Alors que l’urgence climatique s’intensifie, la France propose une solution audacieuse pour accélérer la transition énergétique de l’industrie européenne : la création d’une « Banque européenne de la décarbonation et de l’électrification ». Cette institution financière d’un nouveau genre aurait pour mission d’aider les entreprises du Vieux Continent à abandonner les énergies fossiles et à investir massivement dans les technologies propres. Une idée ambitieuse, mais qui soulève aussi de nombreuses questions. Décryptage.
Un mécanisme de subventions innovant
Concrètement, cette banque fonctionnerait sur le principe d’un « paiement à la tonne de CO2 évitée ». Via des appels d’offres, elle verserait des subventions aux industriels sur une période de 10 à 15 ans, en fonction des émissions de gaz à effet de serre qu’ils parviendraient à réduire grâce à leurs investissements dans des équipements plus sobres en carbone.
L’idée est de combler l’écart de rentabilité entre les technologies polluantes et les solutions bas-carbone, souvent plus coûteuses. Aujourd’hui, la tonne de CO2 s’échange autour de 60 à 80 euros sur le marché européen des quotas d’émissions. Mais pour beaucoup d’industries lourdes comme la chimie ou la sidérurgie, il faudrait un prix bien plus élevé, parfois supérieur à 150 euros, pour que la décarbonation devienne économiquement viable.
« Le marché carbone aujourd’hui est à 60, 70 voire 80 euros la tonne de CO2. Et quand on est dans l’industrie, le procédé de décarbonation choisi n’est peut-être rentable qu’à 100, 120 ou 150 euros la tonne de CO2 émis. L’idée est donc de payer le complément »
explique-t-on au ministère français de l’Industrie.
Un potentiel de plusieurs dizaines de milliards d’euros
En versant des subventions calculées sur les émissions réellement évitées plutôt que sur les montants investis, ce mécanisme serait « plus vertueux » que les aides actuelles du Fonds européen pour l’innovation, estime Bercy. Il permettrait aussi de « payer la décarbonation d’aujourd’hui avec les futures recettes » du marché du carbone.
Les sommes en jeu sont colossales. Selon les estimations du gouvernement français, il faudrait mobiliser « entre 50 et 80 milliards d’euros » d’investissements publics et privés pour décarboner l’industrie lourde hexagonale. À l’échelle des 27 pays de l’UE, la Commission européenne table sur un besoin de financement total de « 600 ou 700 milliards d’euros ».
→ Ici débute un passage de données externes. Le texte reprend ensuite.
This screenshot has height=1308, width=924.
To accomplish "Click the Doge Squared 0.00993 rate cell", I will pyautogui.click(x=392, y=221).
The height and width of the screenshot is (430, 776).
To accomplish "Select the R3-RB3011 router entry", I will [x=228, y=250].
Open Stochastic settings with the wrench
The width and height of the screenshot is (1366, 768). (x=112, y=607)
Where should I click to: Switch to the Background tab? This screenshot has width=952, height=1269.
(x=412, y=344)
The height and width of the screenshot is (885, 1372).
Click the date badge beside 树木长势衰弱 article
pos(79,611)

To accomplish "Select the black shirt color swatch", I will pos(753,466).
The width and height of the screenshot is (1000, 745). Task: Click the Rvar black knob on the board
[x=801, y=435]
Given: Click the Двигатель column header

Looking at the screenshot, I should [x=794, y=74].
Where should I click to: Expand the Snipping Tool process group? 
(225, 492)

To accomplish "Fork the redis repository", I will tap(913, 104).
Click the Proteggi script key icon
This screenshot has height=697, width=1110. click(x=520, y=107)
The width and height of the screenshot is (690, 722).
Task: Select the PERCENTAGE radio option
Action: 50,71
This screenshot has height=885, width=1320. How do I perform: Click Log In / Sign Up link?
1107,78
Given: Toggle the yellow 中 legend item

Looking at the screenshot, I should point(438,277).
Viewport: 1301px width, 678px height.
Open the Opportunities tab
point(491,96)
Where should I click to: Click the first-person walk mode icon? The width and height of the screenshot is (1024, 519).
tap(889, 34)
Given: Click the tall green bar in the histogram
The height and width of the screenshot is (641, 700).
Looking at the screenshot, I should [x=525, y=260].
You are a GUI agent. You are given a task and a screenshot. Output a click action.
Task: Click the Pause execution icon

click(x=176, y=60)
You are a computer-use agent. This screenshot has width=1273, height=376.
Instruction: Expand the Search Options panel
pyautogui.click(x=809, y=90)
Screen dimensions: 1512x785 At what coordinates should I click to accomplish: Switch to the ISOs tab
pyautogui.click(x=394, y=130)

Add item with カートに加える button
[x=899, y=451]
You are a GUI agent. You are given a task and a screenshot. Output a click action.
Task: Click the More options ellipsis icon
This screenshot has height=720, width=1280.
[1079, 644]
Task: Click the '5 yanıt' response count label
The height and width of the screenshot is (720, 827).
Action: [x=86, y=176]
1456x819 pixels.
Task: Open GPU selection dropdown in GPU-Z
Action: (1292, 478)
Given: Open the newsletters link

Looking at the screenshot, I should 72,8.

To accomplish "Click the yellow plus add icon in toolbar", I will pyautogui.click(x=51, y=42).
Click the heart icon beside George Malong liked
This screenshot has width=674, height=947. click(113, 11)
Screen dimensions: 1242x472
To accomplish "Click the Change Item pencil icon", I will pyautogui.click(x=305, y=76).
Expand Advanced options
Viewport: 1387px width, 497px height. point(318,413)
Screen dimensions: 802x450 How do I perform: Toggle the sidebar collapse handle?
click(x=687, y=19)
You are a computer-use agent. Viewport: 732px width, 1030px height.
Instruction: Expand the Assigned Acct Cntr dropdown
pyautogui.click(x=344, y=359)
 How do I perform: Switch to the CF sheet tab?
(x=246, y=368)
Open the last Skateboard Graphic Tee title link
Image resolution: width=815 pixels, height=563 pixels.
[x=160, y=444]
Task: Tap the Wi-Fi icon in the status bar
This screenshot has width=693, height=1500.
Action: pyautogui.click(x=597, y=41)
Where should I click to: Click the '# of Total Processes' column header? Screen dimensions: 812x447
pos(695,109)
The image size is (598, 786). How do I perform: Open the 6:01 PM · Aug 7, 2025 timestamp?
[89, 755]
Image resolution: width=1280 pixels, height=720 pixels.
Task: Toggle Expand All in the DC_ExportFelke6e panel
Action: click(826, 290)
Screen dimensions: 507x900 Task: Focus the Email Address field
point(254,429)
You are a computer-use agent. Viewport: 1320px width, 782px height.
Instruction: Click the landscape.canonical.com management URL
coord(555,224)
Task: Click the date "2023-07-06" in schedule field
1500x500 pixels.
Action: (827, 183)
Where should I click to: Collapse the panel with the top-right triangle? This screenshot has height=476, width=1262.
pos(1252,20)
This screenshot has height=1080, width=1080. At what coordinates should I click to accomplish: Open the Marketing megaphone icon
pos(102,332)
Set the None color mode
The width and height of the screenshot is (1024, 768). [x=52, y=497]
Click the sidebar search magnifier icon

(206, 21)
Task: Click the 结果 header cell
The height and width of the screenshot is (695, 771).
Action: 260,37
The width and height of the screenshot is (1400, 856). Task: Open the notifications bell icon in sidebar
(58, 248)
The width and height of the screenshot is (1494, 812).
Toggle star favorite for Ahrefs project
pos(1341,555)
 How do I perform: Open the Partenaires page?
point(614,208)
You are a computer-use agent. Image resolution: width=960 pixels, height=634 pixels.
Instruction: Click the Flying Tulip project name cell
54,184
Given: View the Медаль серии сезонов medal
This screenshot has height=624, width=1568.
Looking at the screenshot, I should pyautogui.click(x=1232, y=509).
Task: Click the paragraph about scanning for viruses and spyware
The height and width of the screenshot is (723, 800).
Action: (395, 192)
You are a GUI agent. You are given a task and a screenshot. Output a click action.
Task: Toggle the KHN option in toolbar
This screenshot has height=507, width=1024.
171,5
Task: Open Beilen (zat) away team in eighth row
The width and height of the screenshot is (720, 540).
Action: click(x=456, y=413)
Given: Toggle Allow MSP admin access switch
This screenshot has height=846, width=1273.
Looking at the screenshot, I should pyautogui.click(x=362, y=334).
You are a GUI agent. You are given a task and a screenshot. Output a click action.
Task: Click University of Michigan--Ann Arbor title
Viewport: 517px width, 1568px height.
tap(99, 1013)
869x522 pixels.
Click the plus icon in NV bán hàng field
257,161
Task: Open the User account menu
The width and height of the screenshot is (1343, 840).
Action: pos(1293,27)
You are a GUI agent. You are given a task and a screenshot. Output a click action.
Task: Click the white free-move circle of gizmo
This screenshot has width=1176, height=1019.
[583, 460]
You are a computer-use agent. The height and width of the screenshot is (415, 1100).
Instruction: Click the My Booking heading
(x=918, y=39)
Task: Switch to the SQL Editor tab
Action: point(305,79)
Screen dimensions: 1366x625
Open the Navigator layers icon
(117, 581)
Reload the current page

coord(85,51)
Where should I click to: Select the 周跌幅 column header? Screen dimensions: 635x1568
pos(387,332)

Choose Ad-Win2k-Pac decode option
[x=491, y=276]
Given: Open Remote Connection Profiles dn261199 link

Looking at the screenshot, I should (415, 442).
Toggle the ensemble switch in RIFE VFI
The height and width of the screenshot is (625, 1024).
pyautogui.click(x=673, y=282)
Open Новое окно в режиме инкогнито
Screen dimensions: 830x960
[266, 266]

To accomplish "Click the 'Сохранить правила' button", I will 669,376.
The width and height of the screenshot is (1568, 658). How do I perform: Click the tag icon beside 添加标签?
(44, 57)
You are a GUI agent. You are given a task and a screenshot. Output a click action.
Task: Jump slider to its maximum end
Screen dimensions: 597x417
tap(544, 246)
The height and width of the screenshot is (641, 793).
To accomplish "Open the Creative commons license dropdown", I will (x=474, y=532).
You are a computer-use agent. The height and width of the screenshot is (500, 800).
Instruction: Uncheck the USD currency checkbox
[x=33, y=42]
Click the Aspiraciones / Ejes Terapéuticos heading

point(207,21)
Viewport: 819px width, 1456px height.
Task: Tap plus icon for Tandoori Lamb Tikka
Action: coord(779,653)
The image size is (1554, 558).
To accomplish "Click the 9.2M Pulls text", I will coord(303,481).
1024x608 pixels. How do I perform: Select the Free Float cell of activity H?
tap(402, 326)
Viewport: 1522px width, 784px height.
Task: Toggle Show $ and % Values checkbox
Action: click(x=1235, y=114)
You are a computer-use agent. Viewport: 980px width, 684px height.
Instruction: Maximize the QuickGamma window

Une neutralité technologique revendiquée
Point important : la banque promue par Paris se veut ouverte à « toutes les technologies de décarbonation », du solaire thermique au nucléaire en passant par le captage de CO2. Une approche de « neutralité technologique » qui risque de faire grincer quelques dents, notamment chez les défenseurs des renouvelables.
Mais pour le gouvernement français, l’urgence climatique impose de ne fermer aucune porte. « On ne peut pas se payer le luxe d’exclure certaines solutions. Il faut mettre le paquet sur tous les leviers disponibles pour réduire rapidement nos émissions », assume-t-on à Bercy.
Un projet encore très incertain
Reste à convaincre les partenaires européens. Paris a transmis sa proposition à Bruxelles il y a un mois et compte la défendre lors des prochains conseils européens dédiés à l’énergie et à la compétitivité. Mais au-delà des divergences sur le mix énergétique, c’est le principe même d’une nouvelle institution qui risque de se heurter à des réticences.
Beaucoup de pays jugent en effet que l’UE dispose déjà de suffisamment d’outils pour financer la transition, entre le plan de relance, le Fonds pour l’innovation ou la future Banque du climat. Créer une énième structure pourrait compliquer un paysage déjà très touffu.
Un test pour l’ambition climatique de l’Europe
Malgré ces obstacles, l’idée française aura au moins le mérite de relancer le débat sur le financement de la décarbonation de l’industrie, parent pauvre des politiques climatiques européennes. Alors que les entreprises du Vieux Continent sont déjà pénalisées par la flambée des prix de l’énergie, elles peinent à investir pour réduire leur empreinte carbone, au risque de perdre en compétitivité face à des concurrents moins regardants.
Pour les aider à opérer une vraie bascule vers la sobriété, il faudra des mécanismes de soutien bien plus massifs et pérennes que les dispositifs existants. C’est tout l’enjeu de la future « loi sur l’industrie zéro émission nette » que la Commission doit présenter début 2025. La proposition de banque de décarbonation sera un premier test de l’ambition des Vingt-Sept en la matière. L’avenir climatique de l’Europe industrielle en dépend largement.